● Task details: Transcribe word for word the section of the records below that opens with the line containing "Where should I click to: Open the cube" and closes with the line containing "The width and"; drop every picture.
·····
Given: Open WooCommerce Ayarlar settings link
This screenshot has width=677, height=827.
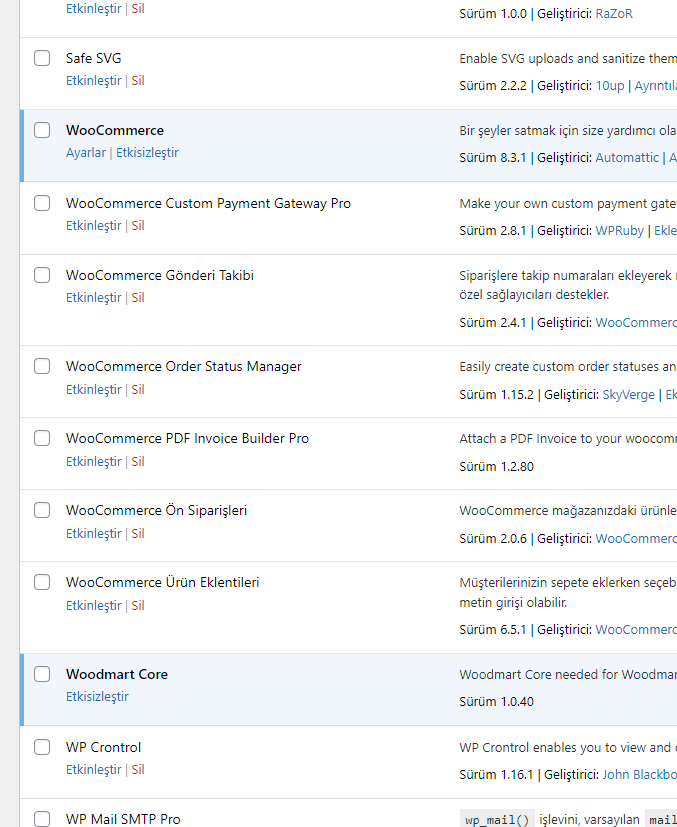Looking at the screenshot, I should [x=86, y=153].
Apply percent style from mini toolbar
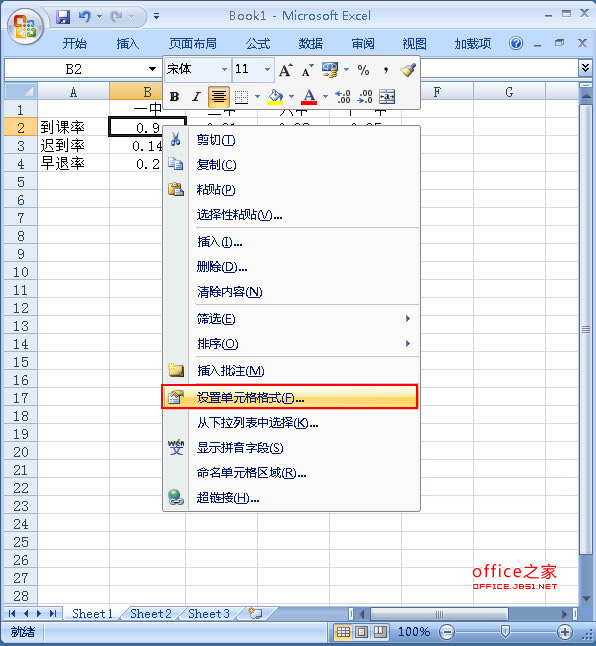The height and width of the screenshot is (646, 596). [363, 70]
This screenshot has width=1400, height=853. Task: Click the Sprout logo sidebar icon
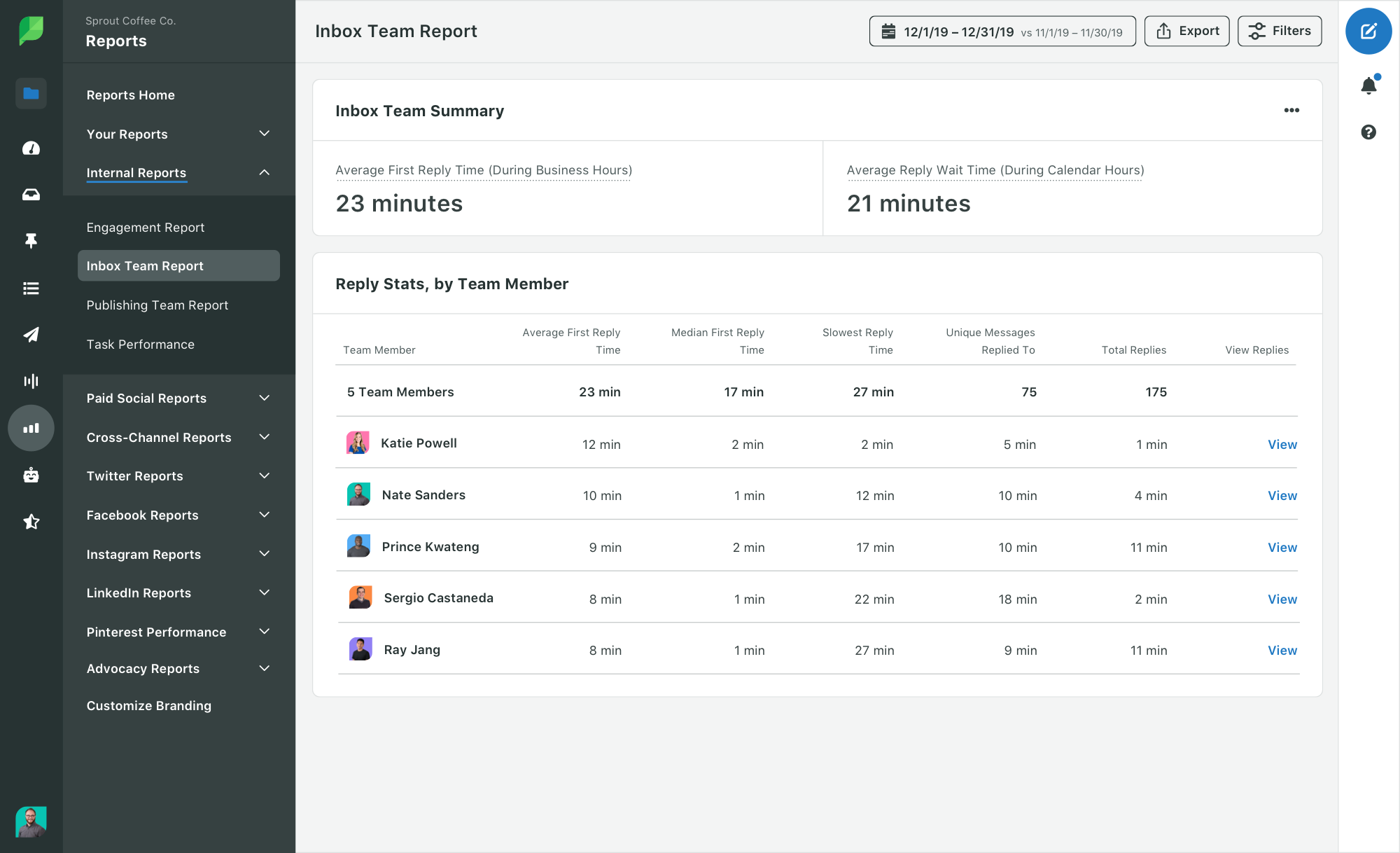coord(30,30)
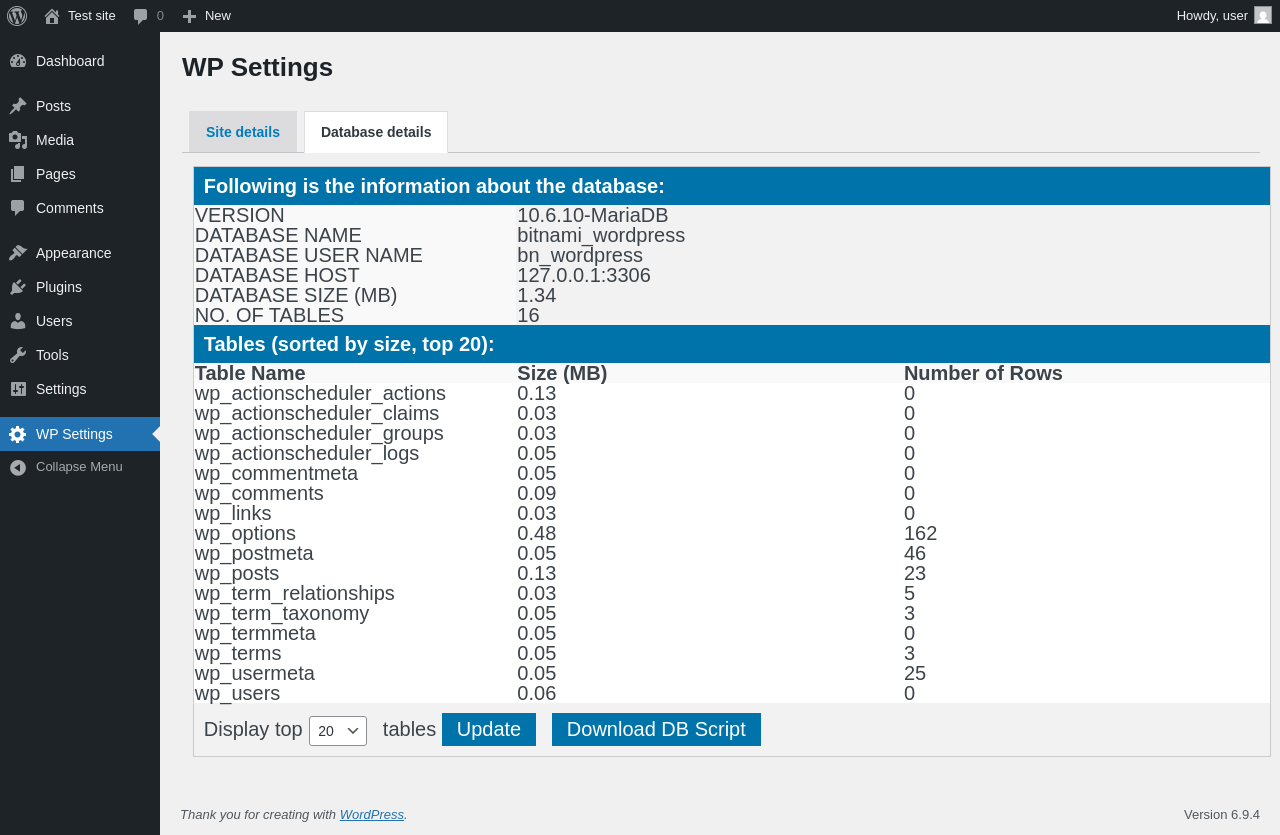1280x835 pixels.
Task: Click the Download DB Script button
Action: coord(656,729)
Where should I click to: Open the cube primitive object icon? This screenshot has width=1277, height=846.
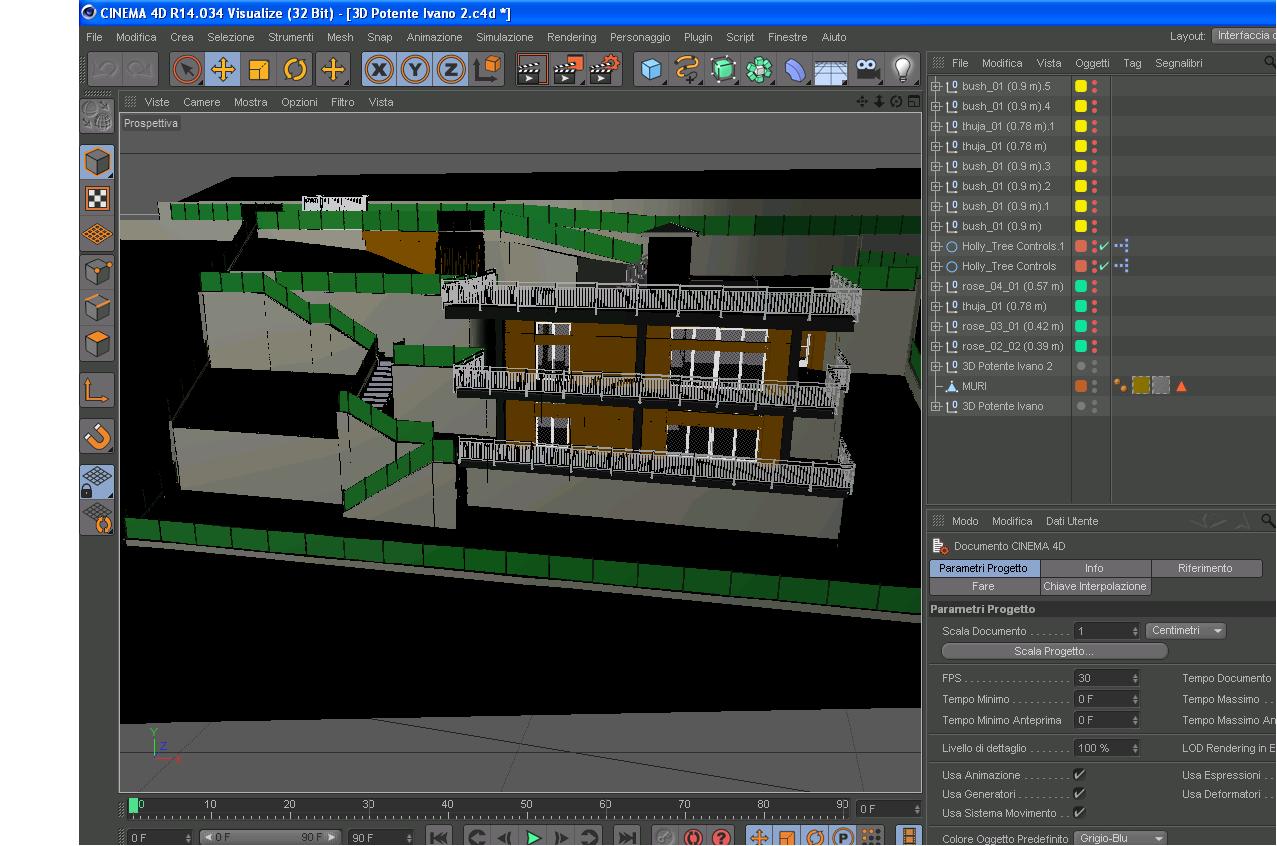click(651, 69)
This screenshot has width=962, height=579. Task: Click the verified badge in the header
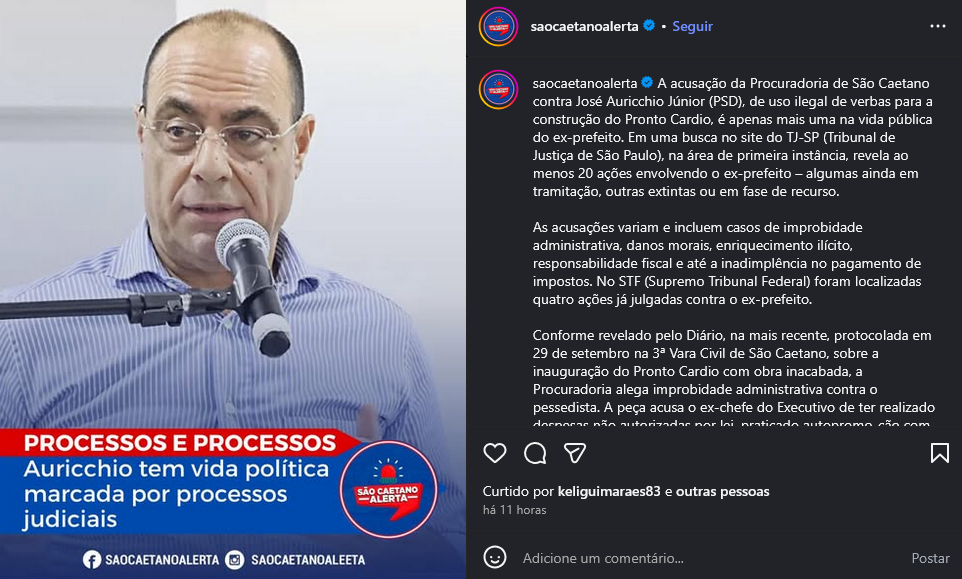[649, 26]
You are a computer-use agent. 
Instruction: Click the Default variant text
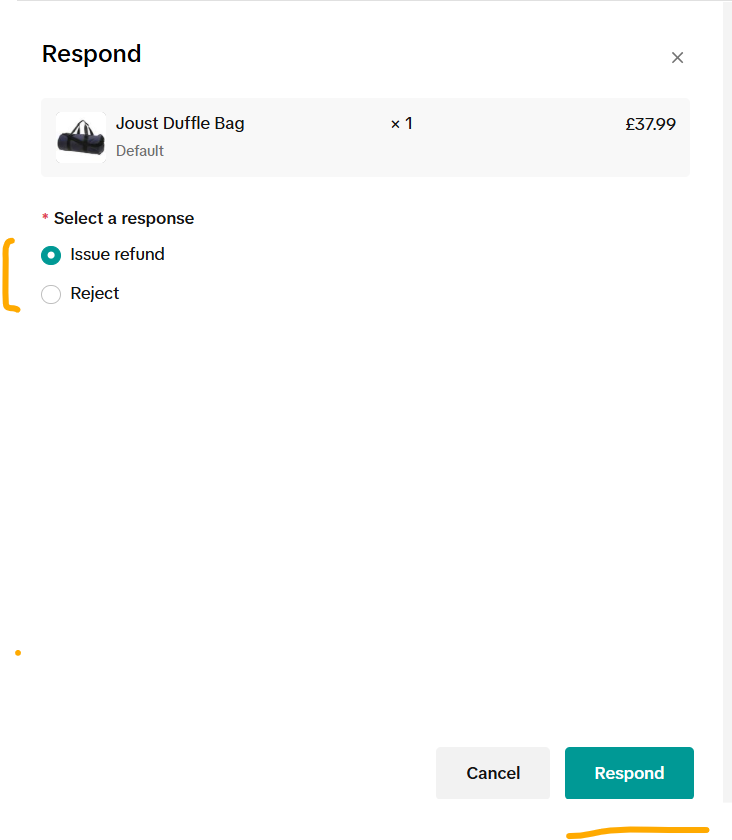140,151
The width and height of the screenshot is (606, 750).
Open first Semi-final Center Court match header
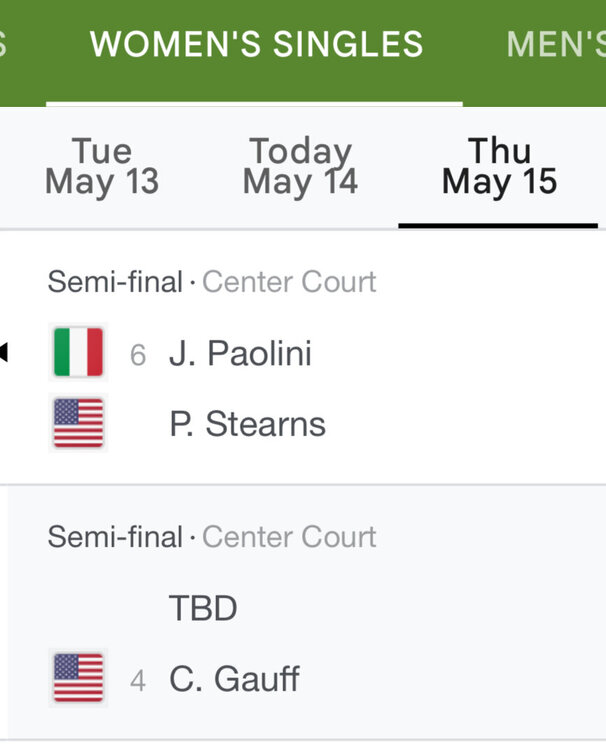[x=212, y=282]
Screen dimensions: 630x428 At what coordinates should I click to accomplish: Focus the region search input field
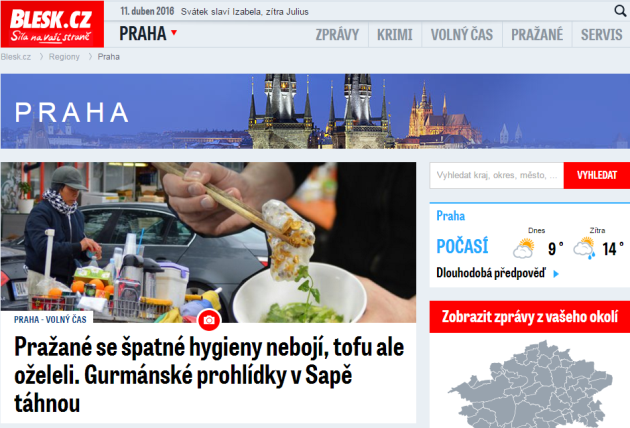[x=497, y=175]
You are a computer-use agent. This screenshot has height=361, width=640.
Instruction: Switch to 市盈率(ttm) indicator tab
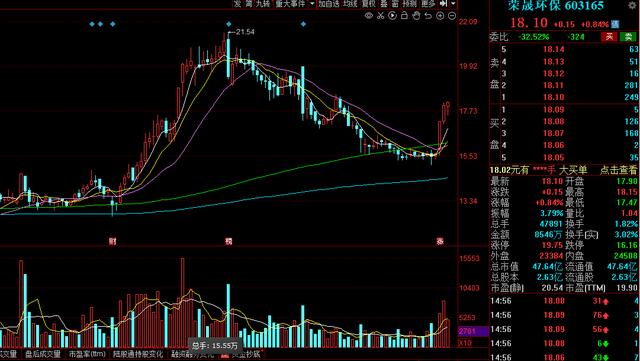tap(87, 354)
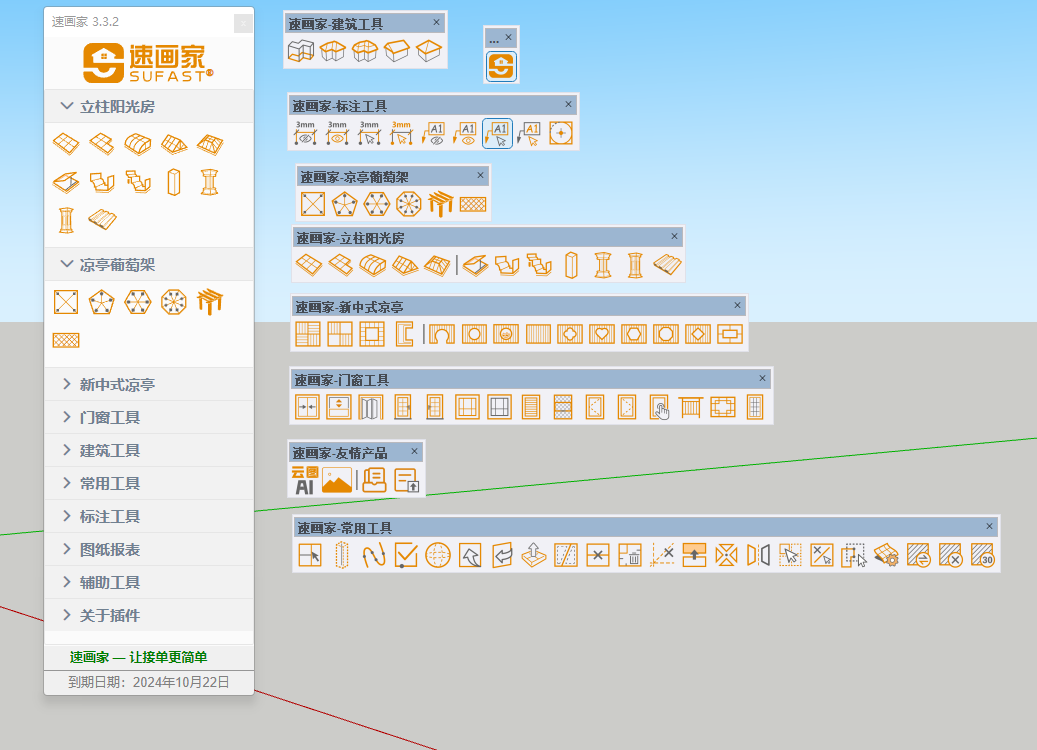Open the 云图 AI tool in 友情产品 toolbar
1037x750 pixels.
[x=303, y=480]
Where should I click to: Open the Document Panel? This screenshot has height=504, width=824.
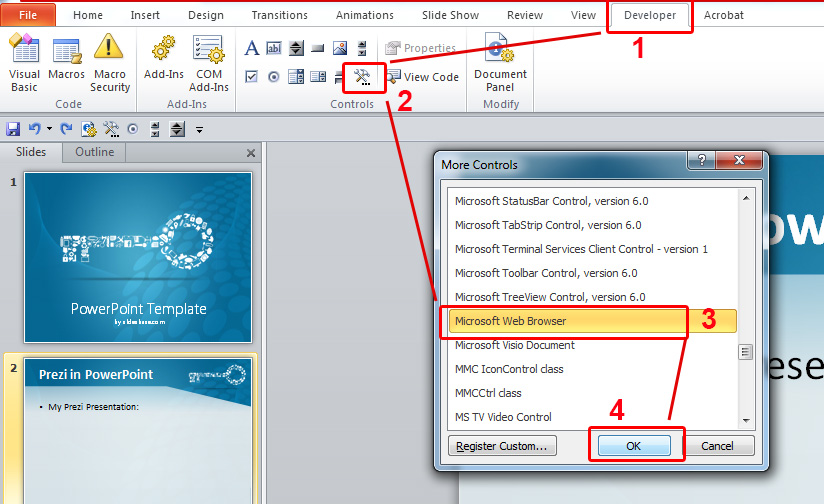[x=500, y=64]
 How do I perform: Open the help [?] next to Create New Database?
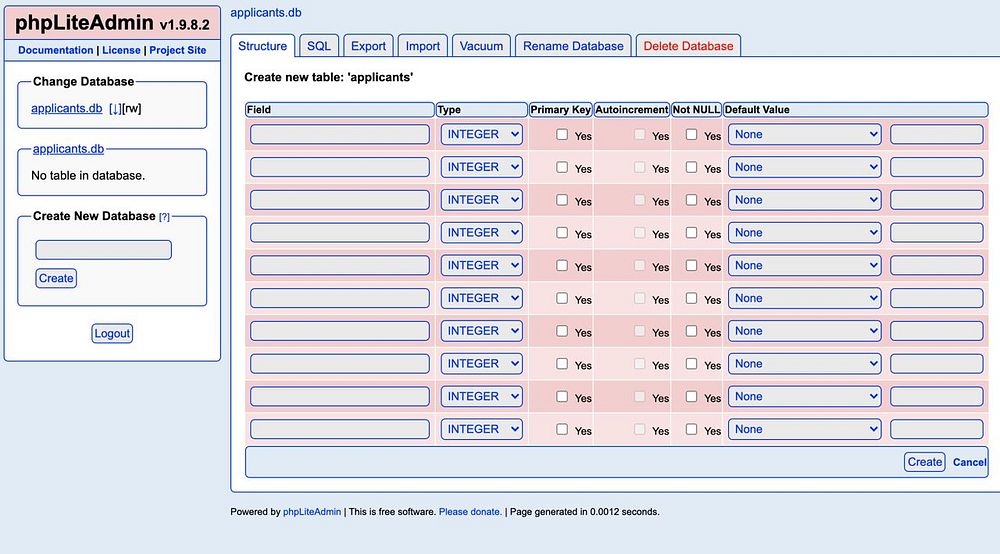(x=164, y=217)
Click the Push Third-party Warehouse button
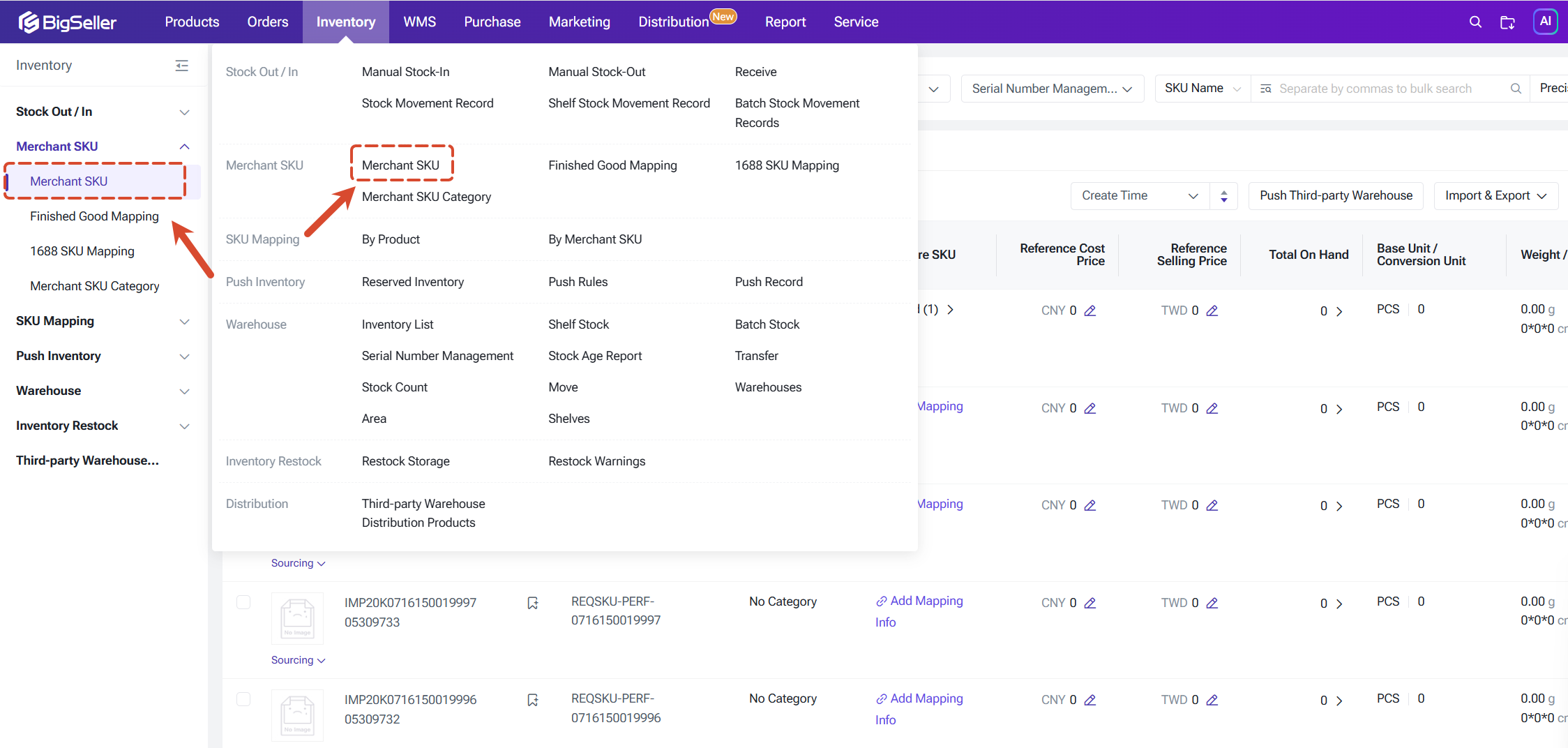This screenshot has height=748, width=1568. point(1336,196)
·····
● Expected answer:
Where should I click to: Open the cube primitive object icon? This screenshot has width=1277, height=846.
click(651, 69)
This screenshot has width=962, height=579. Task: Click the verified badge in the header
[649, 26]
You are a computer-use agent. 
Instruction: Click the Default variant text
140,151
The width and height of the screenshot is (606, 750).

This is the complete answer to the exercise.